4 million rows is not a lot these days. For example, when I am experimenting with database loads I will typically use 10 to 20 million rows. My desktop PC handles this with no problem even when I am loading data into cloud databases. That being said, if the file is huge (many GB) it could take some time to process which leads to the next question.
Can I subset the file in so that my chances of finding the longest text fields increases?
If may be possible to sort the file so the longest records appear at the top. This could help you figure-out the max length of the character fields.
Does anyone know something that can help me?
This is a variant of the first question. You may have a co-worker who has read the file before and can help you.
I know this isn't what you are after but I think it is the only real answer. Anyone who has been through this can identify with it. It is frustrating.
01-28-2017 08:59 AM
Very simple. Write a data step according to the file description.
To get help in this, you best post that description here.
01-28-2017 09:58 AM
Then DEMAND the description from whoever gave you that file.
Your only other option is to run proc import with a large enough guessingrows value, and hope for the best.
Unless you want to inspect all rows with the good old eyeballs Mk 1.
01-28-2017 10:03 AM
There isn't much of a choice then. I suggest the standard process of using proc import to generate code. Copy the code from the log and customize according to your errors until they're gone.
I would recommend setting GUESSINGROWS to 1 million for initial proc import.
You can limit total amount read using OBS option.
Theb reset after:
01-28-2017 10:18 AM
I tried GUESSINGROWS 4 million ...it doesn't end.😃
Oh yeah, 4 million rows * 150 columns takes a lot of time to inspect. It is what happens when you try something stupid.
Get back to the data source and demand the description, and tell them that the data is useless without it.
01-28-2017 11:37 AM
This isn't an easy problem!
Do any of your fields have internal commas?
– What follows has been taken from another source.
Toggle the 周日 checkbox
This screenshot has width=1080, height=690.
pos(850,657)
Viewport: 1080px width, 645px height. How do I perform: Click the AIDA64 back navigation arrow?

If not, then you could use (untested):
retain MaxCols 0;
infile x end=LastRec;
ColCount = count(_infile_, ",") + 1;
if ColCount > MaxCols then MaxCols = ColCount;
if LastRec then call symput("ColCount", put(MaxCols, best8.));
This should give you the highest number of columns in your file.
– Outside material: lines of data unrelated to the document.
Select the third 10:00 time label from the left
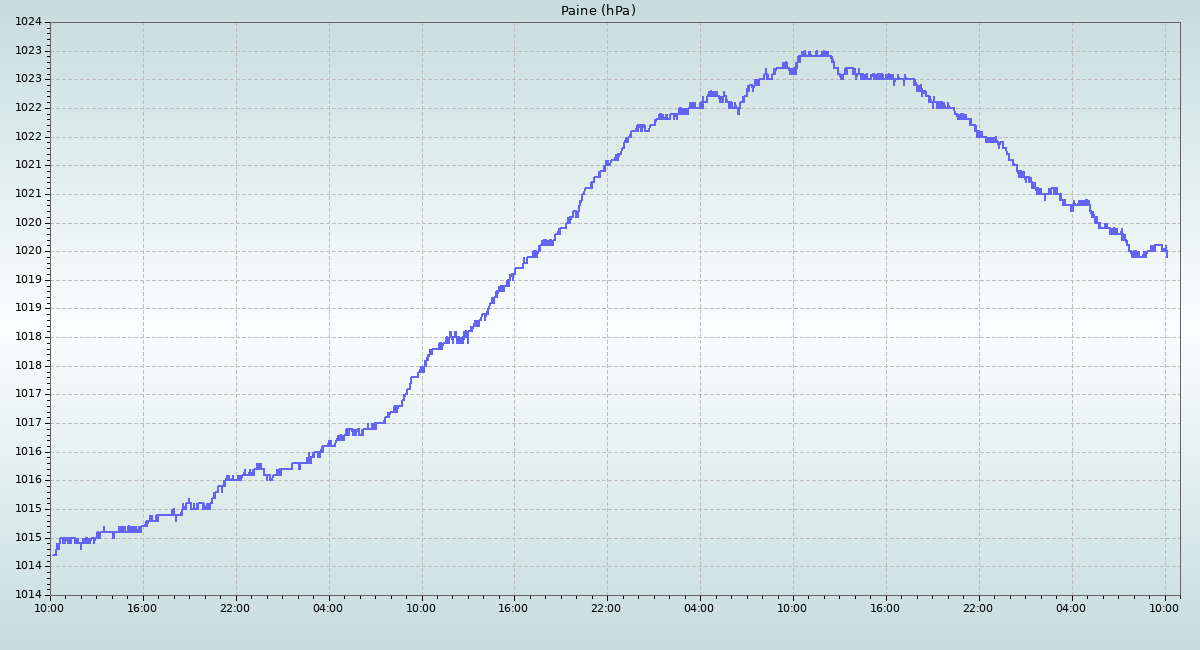The height and width of the screenshot is (650, 1200). point(793,607)
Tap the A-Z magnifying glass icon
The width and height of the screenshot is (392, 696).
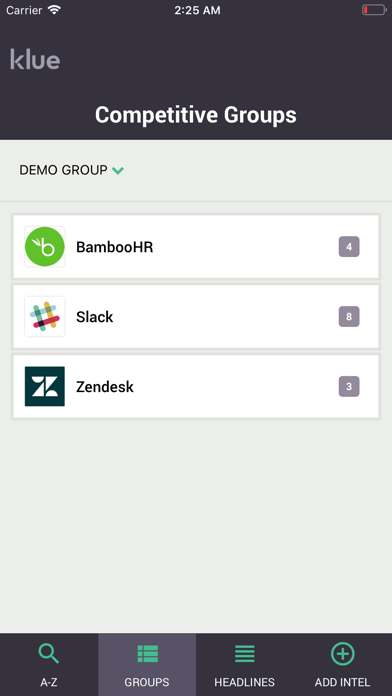tap(48, 653)
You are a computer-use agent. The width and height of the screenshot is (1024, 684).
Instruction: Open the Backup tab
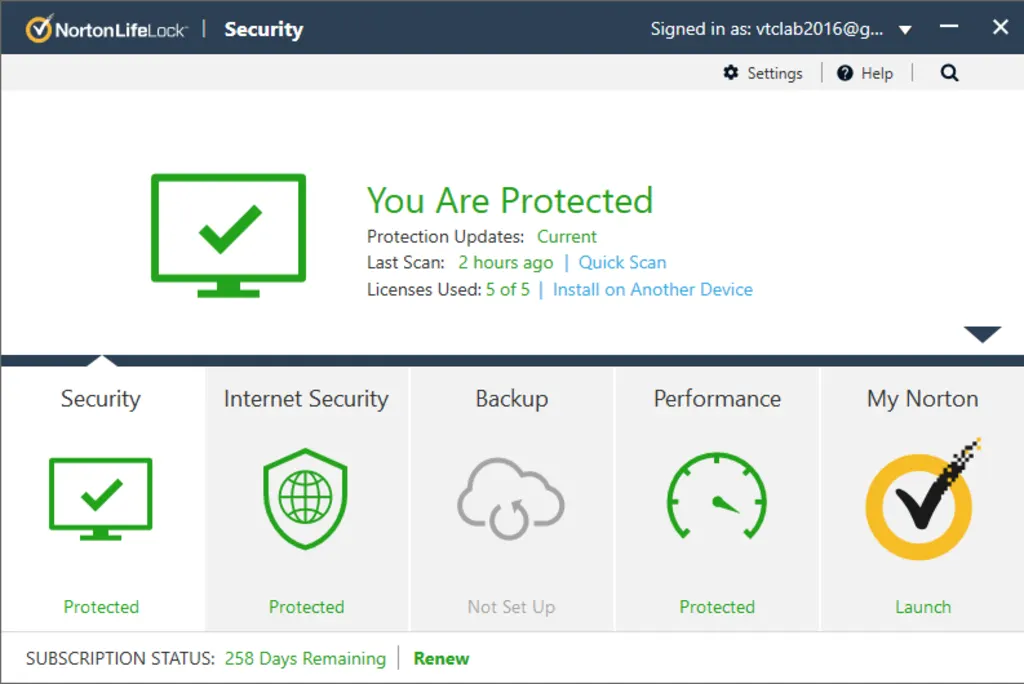(511, 399)
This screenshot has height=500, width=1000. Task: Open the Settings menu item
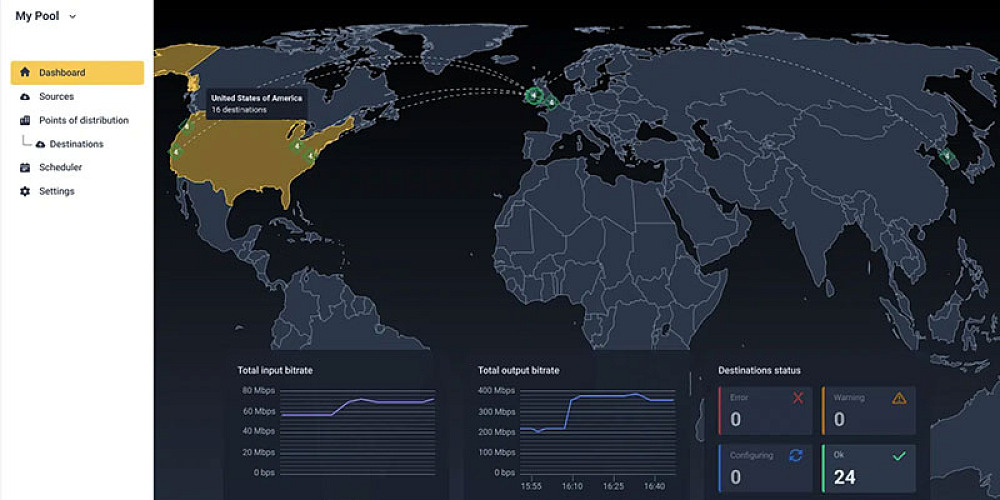[57, 192]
Then maybe something along the lines of:
retain MaxLen 0;
infile x end=LastRec;
%do &i = 1 to &ColCount;
ColLen = length(scan(_infile_, &i))
if ColLen > MaxLen then MaxLen = ColLen;
if LastRec then call symput("ColLen", put(MaxLen, best8.));
length Col1-Col&ColCount. $&ColLen.;
%do &i = 1 to &ColCount;
Col&i. scan(_infile_, &i);
01-28-2017 12:00 PM - edited 01-28-2017 01:49 PM
You don't need to know what is in a CSV file to read it in as character strings. If you don't even know how many columns there are just use a larger number (150 in the example below) than you expect. If the last column is not empty then increase the number and read the file again.
data temp (compress=yes); infile 'myfile.csv' dsd truncover firstobs=2 ; length x1-x150 $200 ; input x1-x150; run;
You can then analyze the character strings yourself and make your own decision on what is in it.
If the first line has variable names then you could read that line in separately and use it to rename the variables.
01-28-2017 10:20 PM
Here is a quick way to take a 1% random sample of the records using a line pointer control in the input statement
data sample; length str $200; infile "&sasforum\datasets\frame.csv" truncover line=lineNo; linePt = ceil(2 * 100 * rand("uniform")); input #linePt str&; line + lineNo; keep line str; run;
01-30-2017 11:40 AM
My rough stab would be to run proc import with guessingows in the 32000 range. The save and inspect the generated datastep code.
I would likely increase the lengths of character variables in case the generated 73 or such doesn't quite work for all of them, likely around 10 percent added.
But if you don't have a document that says what any of the columns are then what are you going to do with this data file? Unless you have column headers long enough to be explanatory it may be hard to tell what anything else is.